--- Start of Source text ---
Future of cctalk/cctech - text encoding
Peter Coghlan
cctalk at beyondthepale.ie
Wed Jun 24 12:21:23 CDT 2020
Someone whose name might be Marc might have written:
>>>> Peter Coghlan wrote:
>>>> Does anyone use ASCII anymore?
>>>
>>> I read and write my email with Emacs running in a terminal emulator.
>>> I rarely need anything beoynd codepoint 126.
>>
>> I vote we move the list to an Exchange server behind a SSL VPN and mandate
>> the use of Outlook, then force all messages to be in quoted-printable
>> encoding. This way nobody “wins” and everyone is equally miserable.
>> It’s only fair.
>
C'mon, quoted-printable is usually fairly readable. How about base-64?
Or if this is regarded as too modern or too universal, how about uuencoding?
>
> +1 on the Exchange server. You might even be able to have more than 2 people
> connected to it at the same time without crashing, if you put enough admins
> on the problem.
>
You can't use an Exchange server. I believe Exchange servers silently
discard messages whose message-id it has previously seen. This would solve
(actually hide) the duplicated messages problem and we can't have that!
--- End of Source text ---
--- Start of Data rows ---
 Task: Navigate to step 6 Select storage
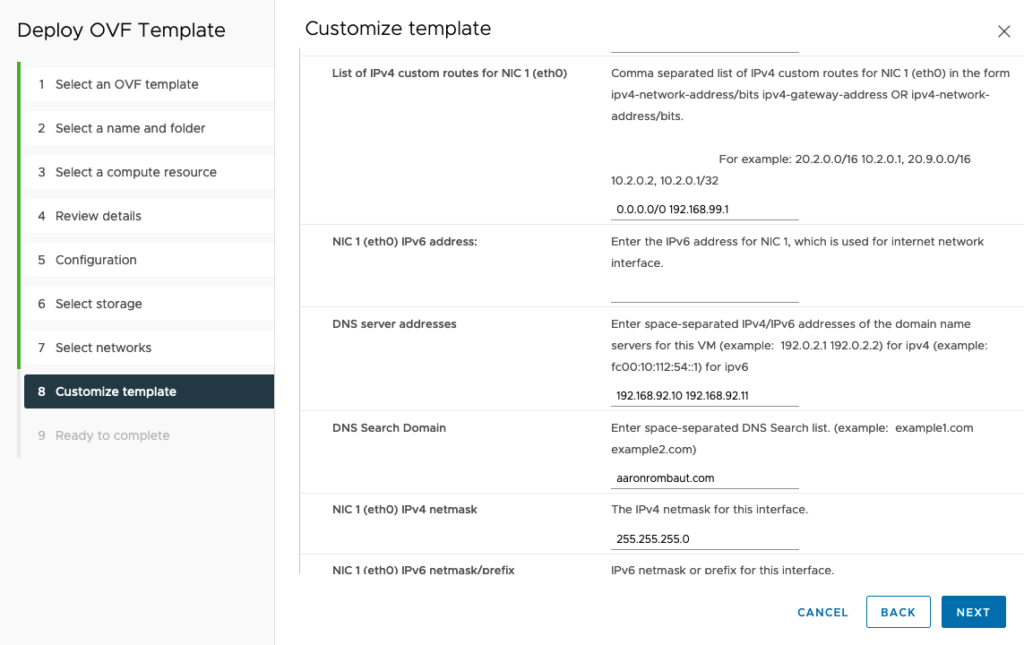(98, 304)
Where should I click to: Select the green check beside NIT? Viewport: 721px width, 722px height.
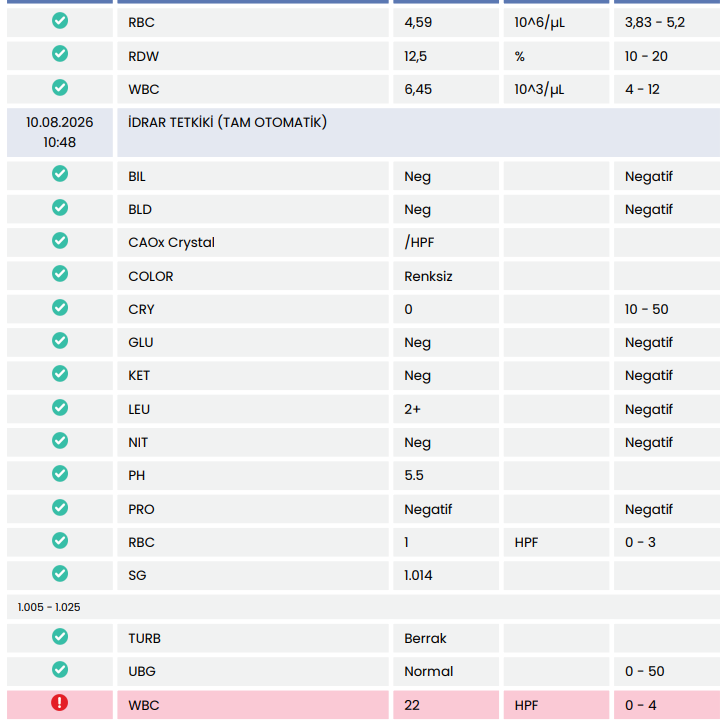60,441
--- End of Data rows ---
--- Start of Data rows ---
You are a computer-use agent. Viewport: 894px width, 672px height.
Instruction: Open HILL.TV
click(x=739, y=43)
--- End of Data rows ---
» **What to do**
A – Summarize the post on text encoding in two sentences.
B – Continue the post on text encoding from its final sentence.
The rows are not needed for this work.

» **Answers to the exercise**
A – Peter Coghlan responds to a joking proposal to move the list to an Exchange server, mandate Outlook and force quoted-printable encoding so that everyone is equally miserable. He counters that quoted-printable is fairly readable, suggests base-64 or uuencoding instead, and argues that Exchange cannot be used because he believes it silently discards messages with a previously seen message-id, which would hide the duplicated messages problem.

B –
>
> But I would strongly suggest that we limit it to using characters from the
> Baudot set. If not they don’t print right on my 1930 Teletype.
>
> Also Darwin recently wrote a paper about us, and revoked his theory of
> evolution.
>
> Unlike the God-awfull Yahoo Groups, Groups.io works OK for the other lists
> I follow. Meaning it’s functional and tolerable, and only moderately
> infuriating. But it is certainly not as clean and efficient as this list
> by a good margin. It would be good if we could preserve this.
>
> Maybe evolve to the use of pictures or attachments, just to prove Darwin
> wrong? Limited to ASCII art only pictures, of course.
>
Hang on, what about those who prefer their art in upper case EBCDIC only?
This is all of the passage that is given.